Likewise, Schmemann knows there are legitimate questions about Palestinian
failure to revoke the PLO charter. The issue is crucial to Israelis who have
seen Arafat continue since the Oslo signings to incite his own people precisely
along the lines spelled out in that charter. And Jews have died in unprecedented
numbers because of Arafat's exhortations and policies. Without revocation of
the charter's call to destroy Israel, all the other Palestinian violations of
Oslo loom even more menacing for Israelis.

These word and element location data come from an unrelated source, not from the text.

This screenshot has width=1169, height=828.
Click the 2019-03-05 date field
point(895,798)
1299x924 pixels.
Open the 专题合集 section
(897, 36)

Schmemann waves away such violations: "Israel was at least as culpable
by ignoring its contractual obligations to release female prisoners, to make a
transit road from Gaza to the West Bank, or to withdraw the military from
Hebron."
Thus does he equate Palestinian failure to honor its foremost commitment
under Oslo, to foreswear and prevent terrorism against Jews, to Jewish failure
to build a road, release female prisoners (after releasing thousands of
prisoners, Israeli president Ezer Weizman balked at the release of inmates
convicted of terrorist killings), and withdraw from Hebron. (In the wake of
five terror attacks in nine days, Israel froze all implementation of the
agreements until the terrorist perpetrators were rounded up. Key leaders remain
at large, primarily due to Arafat's refusal to arrest them.) Schmemann's
reports evince in particularly insidious form the media penchant to forgive the
Arabs everything and to forgive Israel nothing.
A companion soul of Schmemann's on the
Times op-ed page, Tom Friedman campaigned ardently for the Peres
government and he took the voters' decision with his familiar blend of clichéd
analysis and impudent moralizing. Rabin assassin Yigal Amir and suicide bombers
had won, he wrote, in the now-hackneyed formulation of media critics of the
election. In other words: evil had won.
This is nonsense. Just prior to the assassination, Netanyahu led Rabin in
opinion polls. The revulsion at Amir's murderous act and sympathy for the Labor
government sent polls soaring in Labor's favor. That is why the Labor
government scheduled early elections. Amir's action came close to defeating the
opposition. Suicide bombers only won if it can be argued their murderous forays
of recent years have in these election results brought them closer to
realization of their aim of annihilating Israel. Would Friedman argue that?
What makes Friedman's analysis and that of so many other media commentators
sterile and ultimately useless to the public is its contempt for the facts and,
in this instance, its contempt for the people of Israel.